Task item:
From the line that contains "The width and" down to the final line below, please repeat each line exactly and nothing more, with no pictures.

Data shown:
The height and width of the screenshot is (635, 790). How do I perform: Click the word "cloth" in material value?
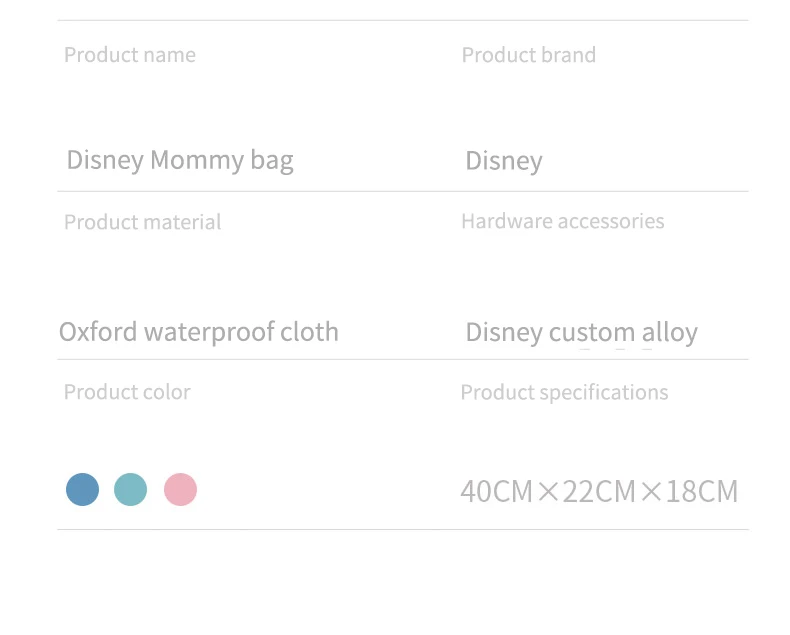pyautogui.click(x=309, y=332)
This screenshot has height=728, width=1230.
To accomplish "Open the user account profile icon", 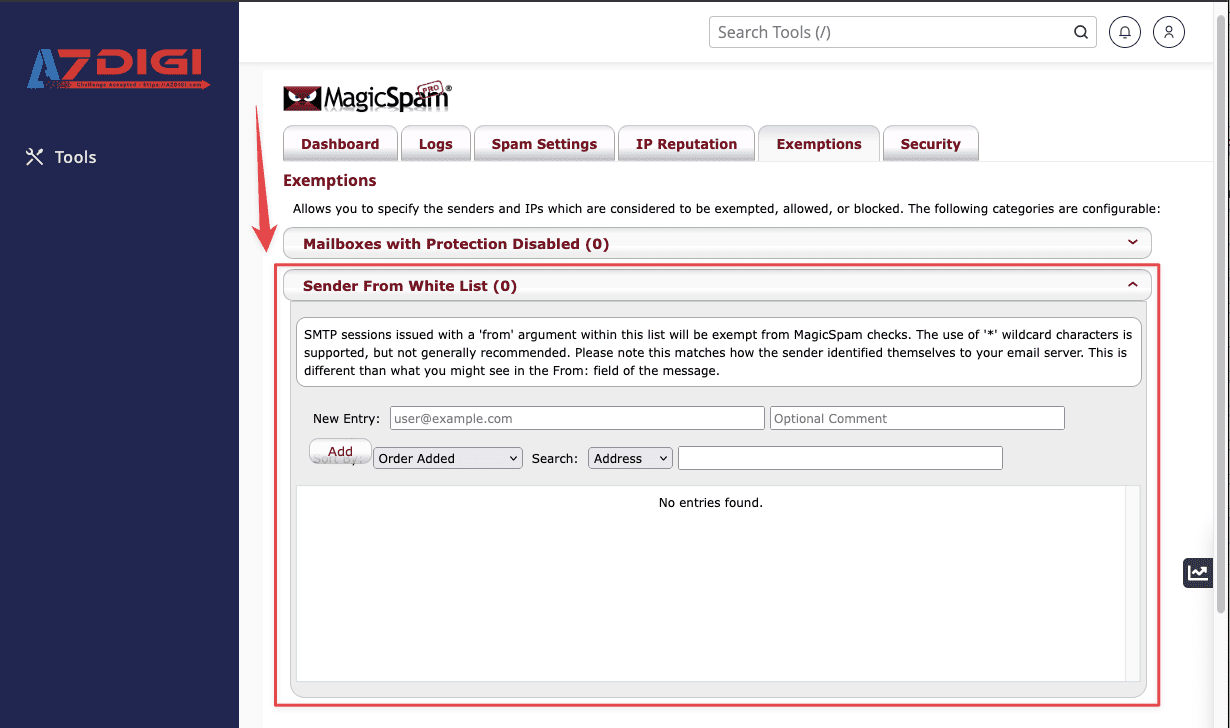I will point(1168,32).

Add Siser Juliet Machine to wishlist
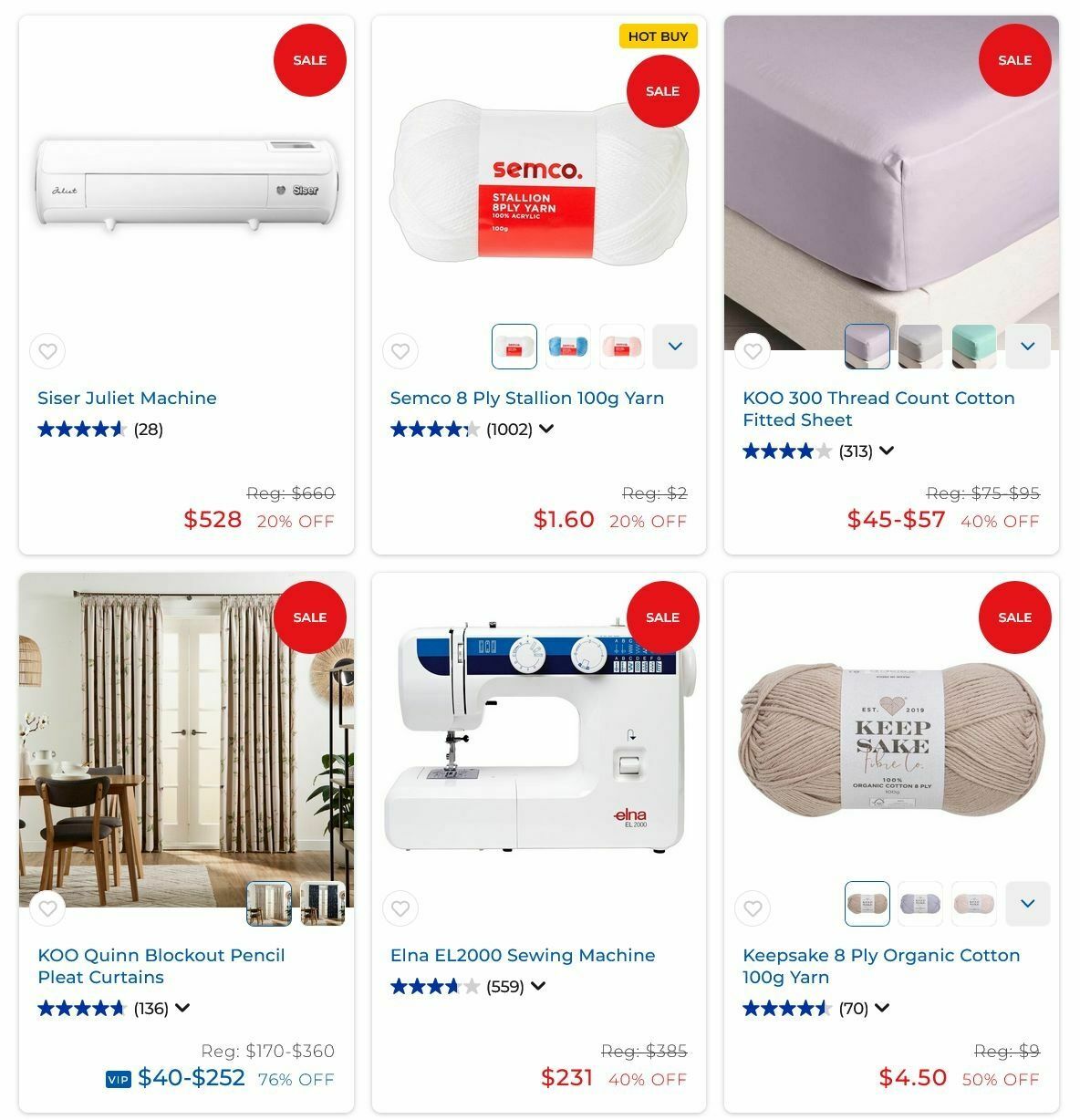[x=47, y=351]
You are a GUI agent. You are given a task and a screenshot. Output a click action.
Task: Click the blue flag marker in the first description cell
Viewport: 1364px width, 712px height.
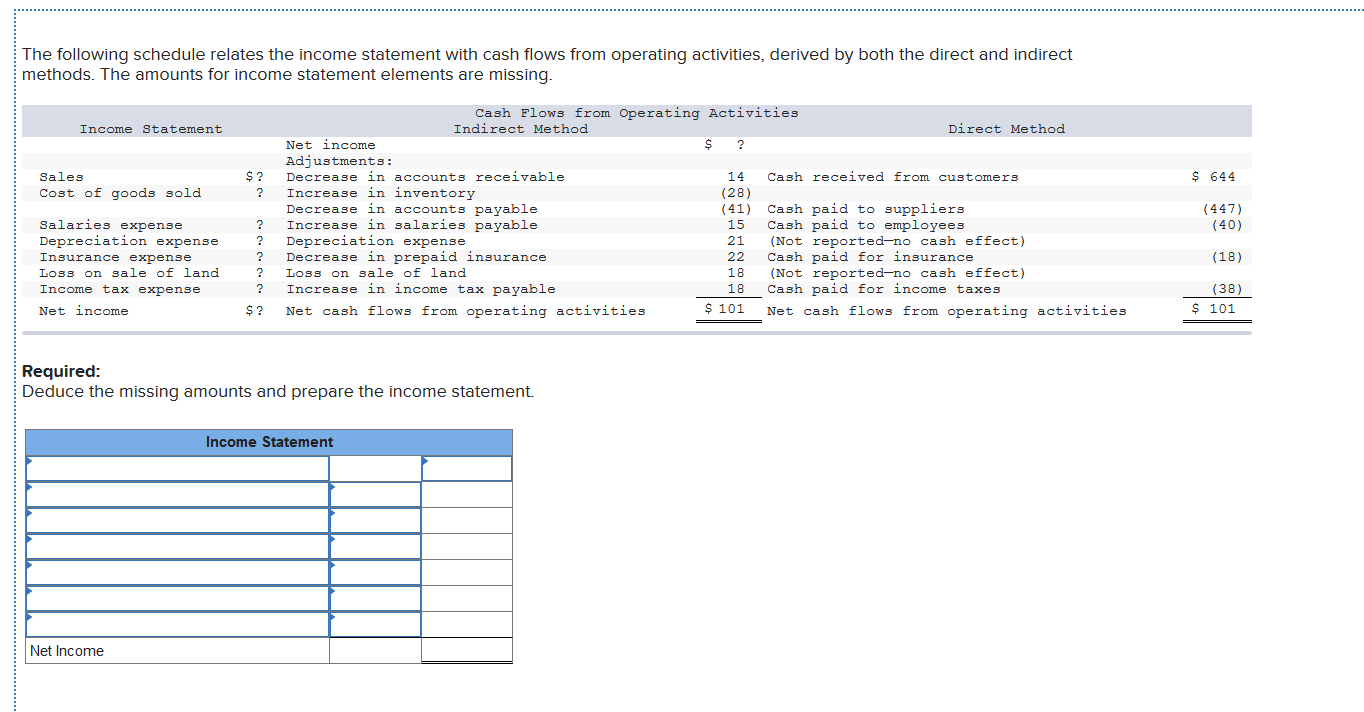click(x=28, y=462)
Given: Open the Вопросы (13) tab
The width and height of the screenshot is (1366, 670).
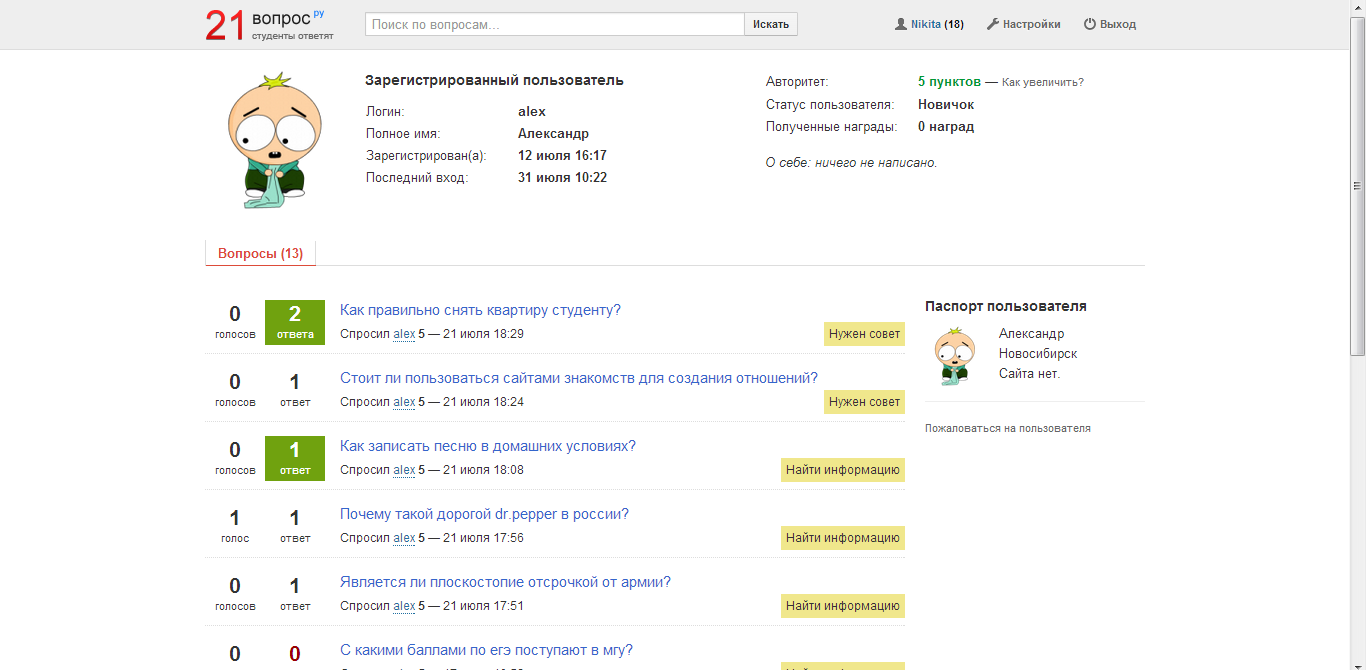Looking at the screenshot, I should point(260,254).
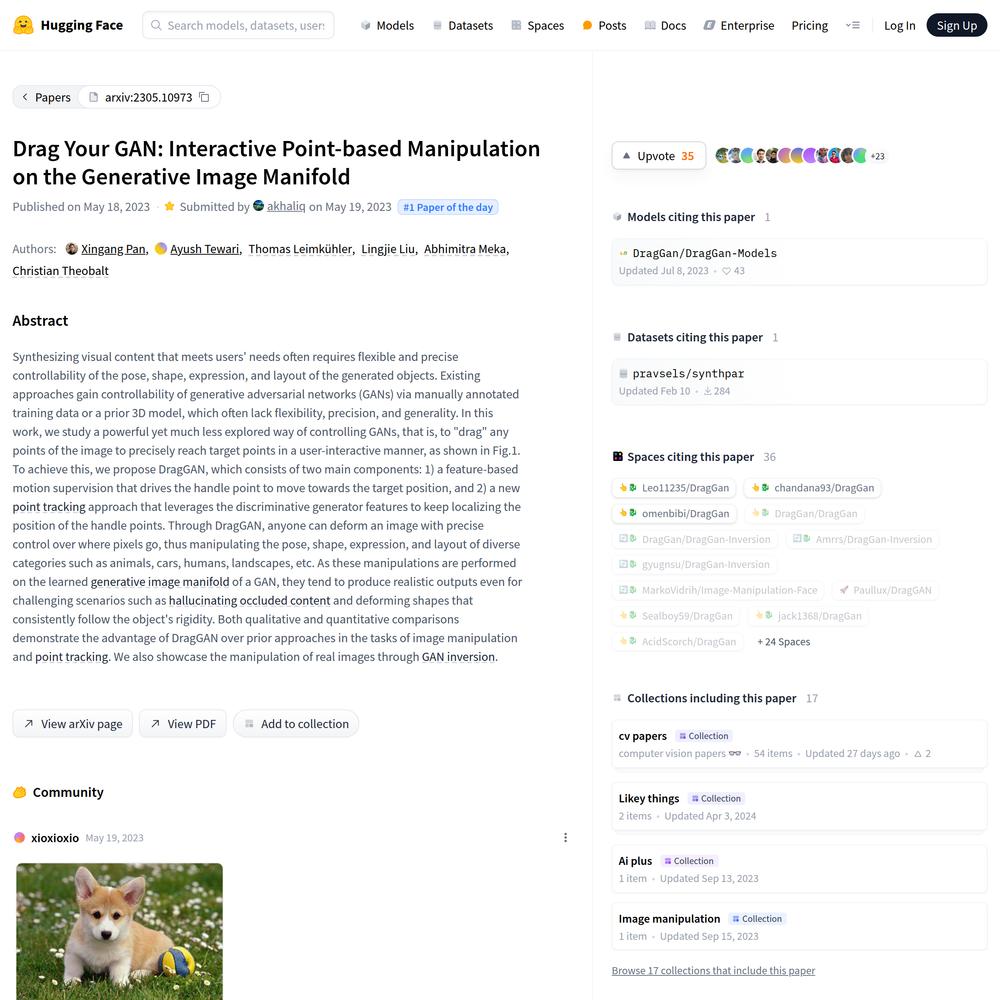Image resolution: width=1000 pixels, height=1000 pixels.
Task: Expand the navigation overflow menu icon
Action: point(853,26)
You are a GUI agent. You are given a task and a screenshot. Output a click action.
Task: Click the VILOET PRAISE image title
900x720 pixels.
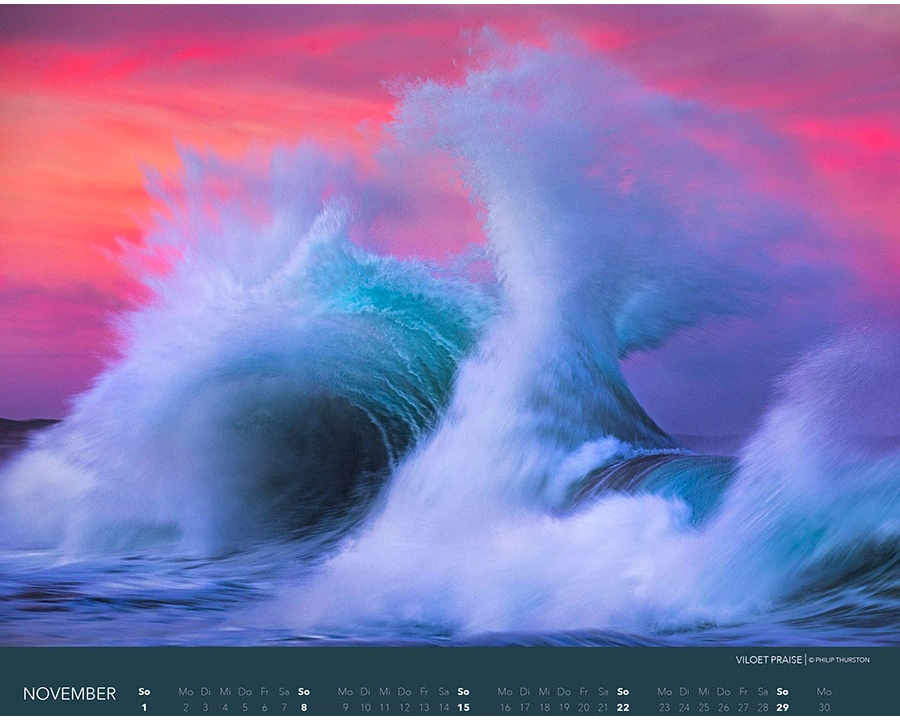click(769, 660)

Solution below:
The width and height of the screenshot is (1366, 670).
Looking at the screenshot, I should point(260,254).
Image resolution: width=1000 pixels, height=1000 pixels.
Task: Expand the navigation overflow menu icon
Action: point(853,26)
You are a GUI agent. You are given a task and a screenshot. Output a click action.
Task: Click the VILOET PRAISE image title
900x720 pixels.
click(769, 660)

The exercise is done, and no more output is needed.